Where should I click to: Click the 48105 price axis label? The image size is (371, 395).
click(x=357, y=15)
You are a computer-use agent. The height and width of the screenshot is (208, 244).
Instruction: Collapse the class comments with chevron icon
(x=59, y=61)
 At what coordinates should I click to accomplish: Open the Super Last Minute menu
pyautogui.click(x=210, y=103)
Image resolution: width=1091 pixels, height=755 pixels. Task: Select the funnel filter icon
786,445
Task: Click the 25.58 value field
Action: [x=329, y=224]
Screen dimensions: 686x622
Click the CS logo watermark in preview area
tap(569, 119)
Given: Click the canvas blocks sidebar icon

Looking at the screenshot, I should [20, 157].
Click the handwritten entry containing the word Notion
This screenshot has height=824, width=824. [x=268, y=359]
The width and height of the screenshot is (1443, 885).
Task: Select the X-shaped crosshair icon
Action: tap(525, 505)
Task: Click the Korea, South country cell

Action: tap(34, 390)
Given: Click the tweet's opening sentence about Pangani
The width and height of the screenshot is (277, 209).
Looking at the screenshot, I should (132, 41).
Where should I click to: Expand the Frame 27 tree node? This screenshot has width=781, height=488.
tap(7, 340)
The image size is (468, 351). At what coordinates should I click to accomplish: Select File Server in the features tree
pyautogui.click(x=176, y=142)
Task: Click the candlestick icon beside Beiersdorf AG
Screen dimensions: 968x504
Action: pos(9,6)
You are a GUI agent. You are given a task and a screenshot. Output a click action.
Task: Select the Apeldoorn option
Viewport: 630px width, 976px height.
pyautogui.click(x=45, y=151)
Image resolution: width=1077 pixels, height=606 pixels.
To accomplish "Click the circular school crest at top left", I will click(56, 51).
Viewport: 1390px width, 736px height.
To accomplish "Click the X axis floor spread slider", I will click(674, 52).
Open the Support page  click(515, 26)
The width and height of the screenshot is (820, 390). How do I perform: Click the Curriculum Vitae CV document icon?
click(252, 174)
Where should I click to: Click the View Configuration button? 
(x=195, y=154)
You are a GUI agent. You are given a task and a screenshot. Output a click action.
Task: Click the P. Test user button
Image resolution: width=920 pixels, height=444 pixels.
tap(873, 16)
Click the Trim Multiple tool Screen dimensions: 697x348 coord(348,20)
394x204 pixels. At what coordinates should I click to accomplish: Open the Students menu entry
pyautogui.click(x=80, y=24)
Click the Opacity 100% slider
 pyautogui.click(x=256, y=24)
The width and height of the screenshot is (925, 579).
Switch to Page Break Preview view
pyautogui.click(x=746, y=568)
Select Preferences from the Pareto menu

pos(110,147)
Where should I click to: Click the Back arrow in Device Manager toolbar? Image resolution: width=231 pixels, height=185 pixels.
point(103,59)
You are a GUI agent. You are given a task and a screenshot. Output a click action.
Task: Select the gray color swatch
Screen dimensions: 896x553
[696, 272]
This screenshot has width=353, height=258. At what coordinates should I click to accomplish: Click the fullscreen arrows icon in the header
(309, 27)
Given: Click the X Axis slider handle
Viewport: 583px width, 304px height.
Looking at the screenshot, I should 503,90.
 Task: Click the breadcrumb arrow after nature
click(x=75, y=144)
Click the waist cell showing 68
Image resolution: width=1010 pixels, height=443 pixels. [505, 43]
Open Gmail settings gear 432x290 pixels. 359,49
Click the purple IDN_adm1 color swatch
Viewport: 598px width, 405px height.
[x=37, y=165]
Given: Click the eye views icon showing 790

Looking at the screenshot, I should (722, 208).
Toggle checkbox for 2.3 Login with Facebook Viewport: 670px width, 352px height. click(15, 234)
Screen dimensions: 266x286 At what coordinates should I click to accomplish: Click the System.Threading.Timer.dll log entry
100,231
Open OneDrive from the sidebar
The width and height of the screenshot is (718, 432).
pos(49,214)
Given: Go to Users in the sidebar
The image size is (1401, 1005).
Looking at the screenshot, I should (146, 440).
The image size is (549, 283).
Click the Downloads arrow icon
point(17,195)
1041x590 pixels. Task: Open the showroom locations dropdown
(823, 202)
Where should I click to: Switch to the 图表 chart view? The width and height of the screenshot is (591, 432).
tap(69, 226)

----

- _GOAL OF THE EXERCISE_:
Each line of the listing is to be repeated exactly.

- _EXERCISE SOLUTION_:
Where should I click to: Click the 48105 price axis label? The image size is (371, 395).
click(x=357, y=15)
You are a computer-use agent. The height and width of the screenshot is (208, 244).
Instruction: Collapse the class comments with chevron icon
(x=59, y=61)
 At what coordinates should I click to accomplish: Open the Super Last Minute menu
pyautogui.click(x=210, y=103)
Image resolution: width=1091 pixels, height=755 pixels. Task: Select the funnel filter icon
786,445
Task: Click the 25.58 value field
Action: [x=329, y=224]
Screen dimensions: 686x622
Click the CS logo watermark in preview area
tap(569, 119)
Given: Click the canvas blocks sidebar icon

Looking at the screenshot, I should [20, 157].
Click the handwritten entry containing the word Notion
This screenshot has height=824, width=824. [x=268, y=359]
The width and height of the screenshot is (1443, 885).
Task: Select the X-shaped crosshair icon
Action: tap(525, 505)
Task: Click the Korea, South country cell

Action: tap(34, 390)
Given: Click the tweet's opening sentence about Pangani
The width and height of the screenshot is (277, 209).
Looking at the screenshot, I should (132, 41).
Where should I click to: Expand the Frame 27 tree node? This screenshot has width=781, height=488.
tap(7, 340)
The image size is (468, 351). At what coordinates should I click to accomplish: Select File Server in the features tree
pyautogui.click(x=176, y=142)
Task: Click the candlestick icon beside Beiersdorf AG
Screen dimensions: 968x504
Action: pos(9,6)
You are a GUI agent. You are given a task and a screenshot. Output a click action.
Task: Select the Apeldoorn option
Viewport: 630px width, 976px height.
pyautogui.click(x=45, y=151)
Image resolution: width=1077 pixels, height=606 pixels.
To accomplish "Click the circular school crest at top left", I will click(56, 51).
Viewport: 1390px width, 736px height.
To accomplish "Click the X axis floor spread slider", I will click(674, 52).
Open the Support page  click(515, 26)
The width and height of the screenshot is (820, 390). How do I perform: Click the Curriculum Vitae CV document icon?
click(252, 174)
Where should I click to: Click the View Configuration button? 
(x=195, y=154)
You are a GUI agent. You are given a task and a screenshot. Output a click action.
Task: Click the P. Test user button
Image resolution: width=920 pixels, height=444 pixels.
tap(873, 16)
Click the Trim Multiple tool Screen dimensions: 697x348 coord(348,20)
394x204 pixels. At what coordinates should I click to accomplish: Open the Students menu entry
pyautogui.click(x=80, y=24)
Click the Opacity 100% slider
 pyautogui.click(x=256, y=24)
The width and height of the screenshot is (925, 579).
Switch to Page Break Preview view
pyautogui.click(x=746, y=568)
Select Preferences from the Pareto menu

pos(110,147)
Where should I click to: Click the Back arrow in Device Manager toolbar? Image resolution: width=231 pixels, height=185 pixels.
point(103,59)
You are a GUI agent. You are given a task and a screenshot. Output a click action.
Task: Select the gray color swatch
Screen dimensions: 896x553
[696, 272]
This screenshot has width=353, height=258. At what coordinates should I click to accomplish: Click the fullscreen arrows icon in the header
(309, 27)
Given: Click the X Axis slider handle
Viewport: 583px width, 304px height.
Looking at the screenshot, I should 503,90.
 Task: Click the breadcrumb arrow after nature
click(x=75, y=144)
Click the waist cell showing 68
Image resolution: width=1010 pixels, height=443 pixels. [505, 43]
Open Gmail settings gear 432x290 pixels. 359,49
Click the purple IDN_adm1 color swatch
Viewport: 598px width, 405px height.
[x=37, y=165]
Given: Click the eye views icon showing 790

Looking at the screenshot, I should (722, 208).
Toggle checkbox for 2.3 Login with Facebook Viewport: 670px width, 352px height. click(15, 234)
Screen dimensions: 266x286 At what coordinates should I click to accomplish: Click the System.Threading.Timer.dll log entry
100,231
Open OneDrive from the sidebar
The width and height of the screenshot is (718, 432).
pos(49,214)
Given: Go to Users in the sidebar
The image size is (1401, 1005).
Looking at the screenshot, I should (146, 440).
The image size is (549, 283).
Click the Downloads arrow icon
point(17,195)
1041x590 pixels. Task: Open the showroom locations dropdown
(823, 202)
Where should I click to: Switch to the 图表 chart view? The width and height of the screenshot is (591, 432).
tap(69, 226)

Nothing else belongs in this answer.